Mr. Zam was hanged after being convicted on charges of “corruption on earth,” a term the regime applies to spying and treason. His actual offense was providing detailed coverage of popular protests that erupted in Iran during 2017 on a website and a Telegram channel called Amad News. The journalist had lived in France since 2011; he left Iran after he was imprisoned for participating in the 2009 Green Movement, another mass uprising.

France, knowing of Iran’s practice of attacking exiled dissidents, provided extensive security protection to Mr. Zam. But he was lured to Iraq in October 2019 and abducted by the Iranian Revolutionary Guard Corps. Once in detention, he was forced to appear on television and confess to his supposed crimes. He was hanged just two days before the scheduled start of the Europe-Iran Business Forum, a three-day virtual conference funded by the European Union.

Predictably, the meeting was canceled amid blistering statements from France and Germany, whose ambassadors had been due to speak at the forum; the French government called the execution a “barbarous and unacceptable act.” The government of President Hassan Rouhani, which is often portrayed as a moderate counterbalance to the Revolutionary Guard, responded by stridently defending the journalist’s abduction and killing. Mr. Rouhani described it as lawful, while Mohammad Javad Zarif’s foreign ministry summoned the French and German ambassadors to chastise them for interfering in Iran’s domestic affairs.

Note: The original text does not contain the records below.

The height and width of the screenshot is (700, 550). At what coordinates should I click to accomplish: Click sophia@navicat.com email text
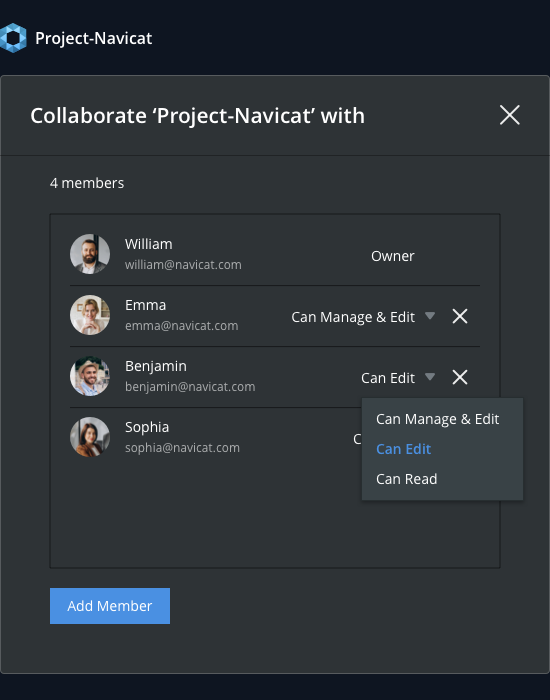point(182,447)
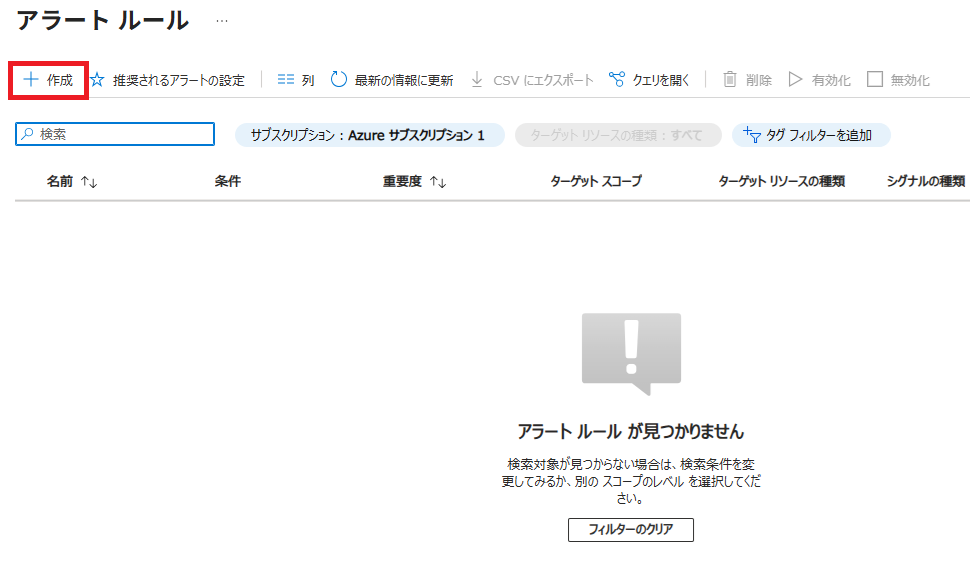Add a tag filter with タグ フィルターを追加
This screenshot has height=565, width=970.
tap(811, 135)
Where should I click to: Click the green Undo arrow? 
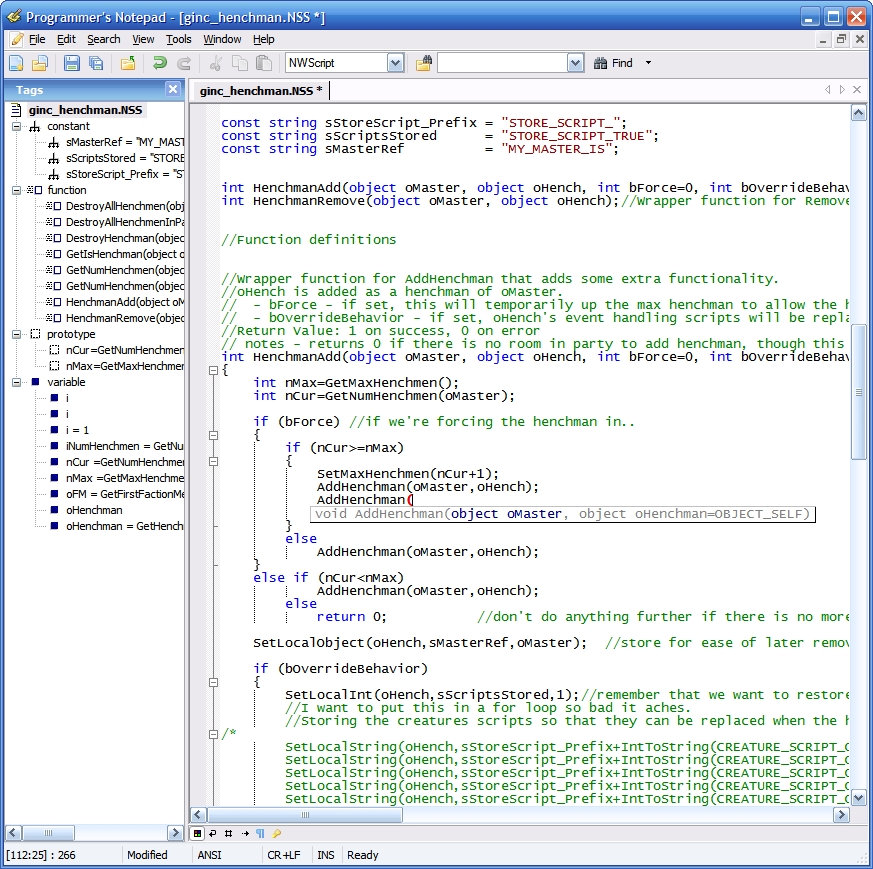click(159, 63)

Mr. Zarif has been saying that Iran will return to the terms of the nuclear deal if the Biden administration also does so. That would mean the scrapping of an expanding Iranian stockpile of enriched uranium and the lifting of U.S. sanctions imposed since 2018 by President Trump. Mr. Biden and his incoming national security adviser, Jake Sullivan, have said they would like to restore the accord as a prelude to further negotiations. However, the abduction and killing of Mr. Zam are a clear sign that the regime is not prepared to moderate its behavior either at home or abroad. Its fear of domestic unrest clearly outweighs any interest in improved relations with Europe or the United States.

Mr. Sullivan evidently gets that. Mr. Zam’s execution, he tweeted, “is another horrifying human rights violation by the Iranian regime.” He added: “We will join our partners in calling out and standing up to Iran’s abuses.” It will be challenging but essential to do so even while restoring the accord that limits Iran’s nuclear activities.